Willkommen im Misox: Behagliche Täler zwischen Türmen und Schlössern
Eilige Reisende, die die Mesolcina- und Calancatal auf der Autobahn durchfahren, können seine verborgene Schönheit kaum wahrnehmen. Die steilen Felswände, die das Tal umgeben, wirken beinahe beängstigend. Dieser Eindruck wird jedoch bald abgelöst durch die Wasserfälle, die ein Loblied auf die üppige Natur anstimmen. Dichte Wälder laden zum Wandern in einer prachtvollen Bergwelt ein. Sie bieten aber auch Schatten für erholsame Spaziergänge am silberfarbenen, munter dahin plätschernden Fluss, der die erhabene Stille der Schlösser, Burgruinen und alten Wachtürme betont.
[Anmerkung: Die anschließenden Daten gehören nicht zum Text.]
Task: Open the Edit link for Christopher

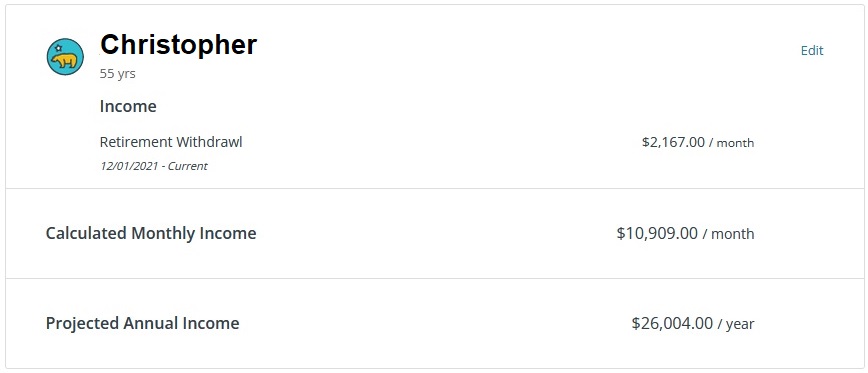Action: point(812,50)
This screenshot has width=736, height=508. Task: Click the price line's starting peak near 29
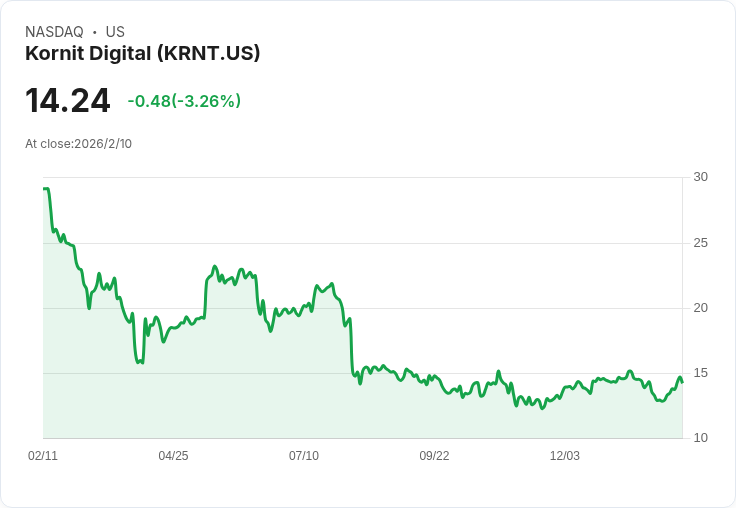pyautogui.click(x=46, y=189)
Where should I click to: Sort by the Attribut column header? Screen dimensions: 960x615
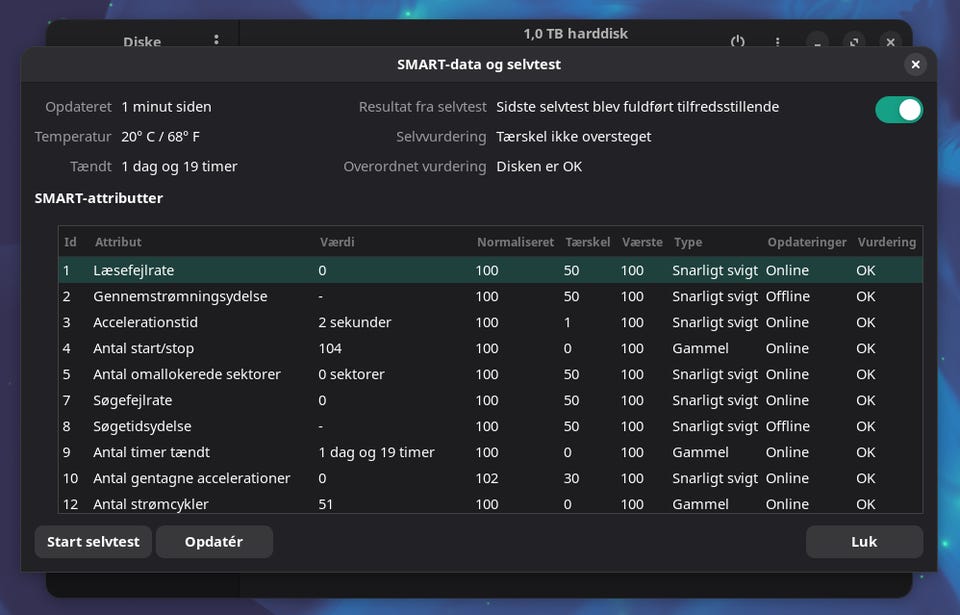point(118,242)
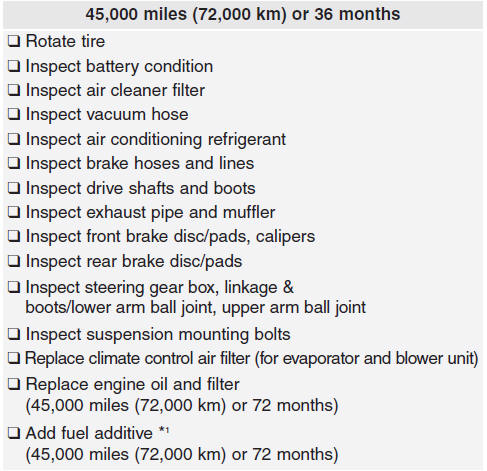Image resolution: width=487 pixels, height=471 pixels.
Task: Tick the Add fuel additive checkbox
Action: coord(14,434)
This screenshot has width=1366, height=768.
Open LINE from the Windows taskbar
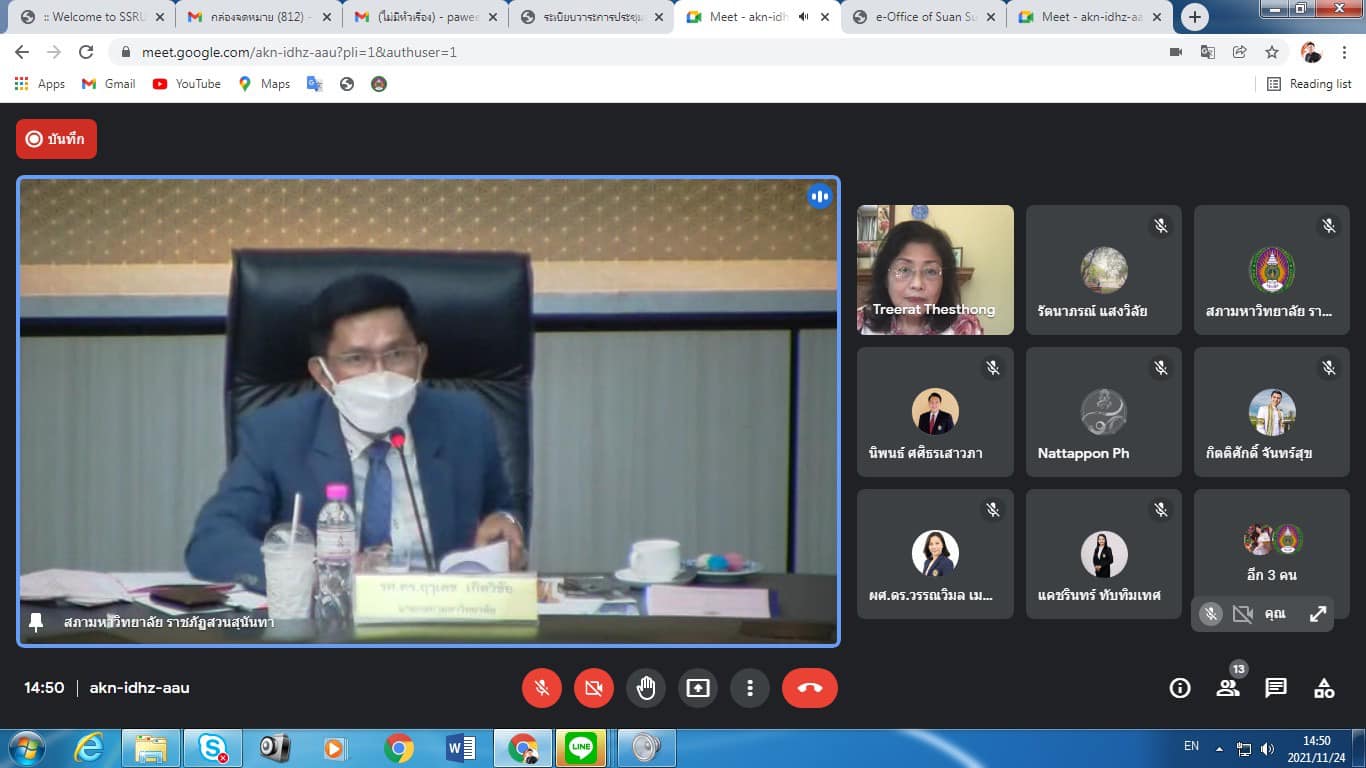[x=580, y=748]
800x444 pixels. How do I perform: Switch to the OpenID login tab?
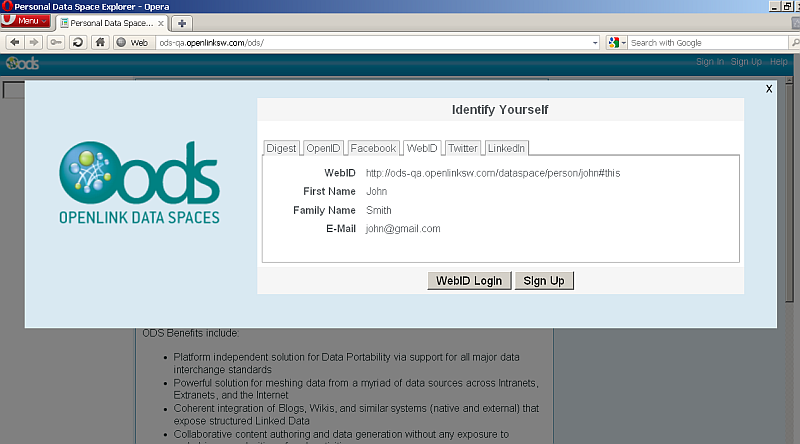tap(323, 148)
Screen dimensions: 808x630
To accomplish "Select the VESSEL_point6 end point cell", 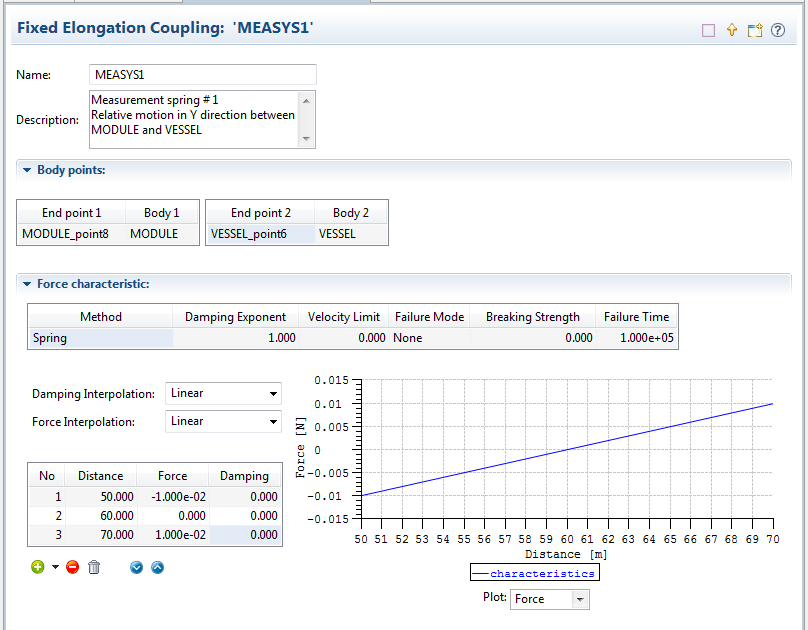I will click(x=255, y=234).
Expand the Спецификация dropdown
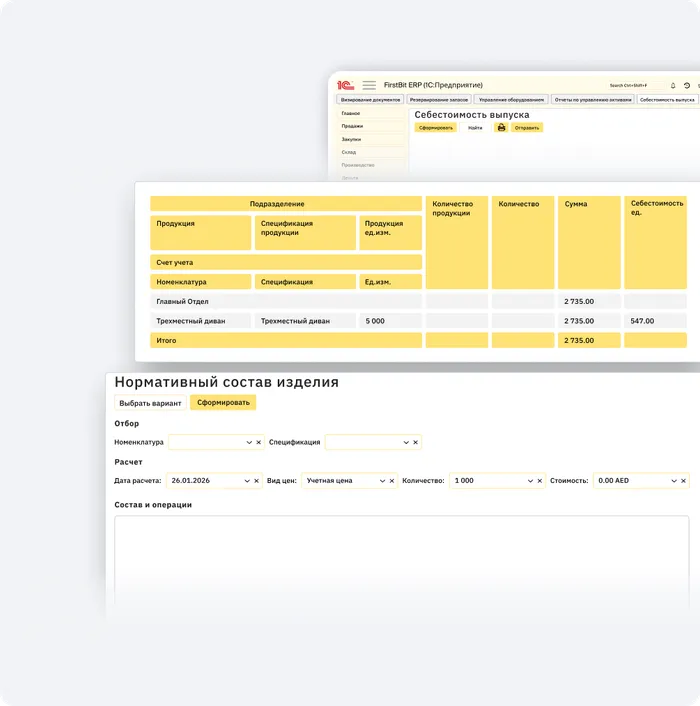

Ein Tal, dessen Bewohner gewohnt sind, alle Reisenden gastlich aufzunehmen, die seit Jahrhunderten diese Verbindung zwischen Nord und Süd wählen. Mesolcina und Calancatal allen Schaulustigen gerne entgegen, die auf einer hundertjährigen Eisenbahn, vorbei an kleinen Industriebetrieben, oder auf alten Schmugglerpfaden auf Entdeckungen aus sind. Wo der Fluss Moesa in den Ticino mündet, beginnt eine Reise, die mit ihren reizvollen Gegensätzen verblüfft: alte Kapellen mit wertvollen Kunstschätzen, moderne Kirchen, die von einem Gebirgskamm zum andern grüssen. Ein Gewirr von Strassen, Strässchen und Seilbahnen führt zu kleinen Dörfern, die an den Felswänden zu kleben scheinen und vom ländlichen Leben künden. Ungewöhnliche Empfindungen lassen sich an Bord der metallenen Vögel der Lüfte erleben, die vom Talboden aufsteigen, um ihr hochgelegenes Nest auf dem berühmten Alpenpass San Bernardino zu erreichen. Im Dorf San Bernardino pulsiert der Tourismus: Die verschneiten Hänge locken zum Wintersport, die kleinen Seen spenden im Sommer Erholung und Frische. Der freigebige Boden erlaubt ländliche Tafelfreuden, die auf Käse, Wurstwaren, Pilzen und Wildgerichten beruhen.
Das Misox, ein gastfreundliches Land!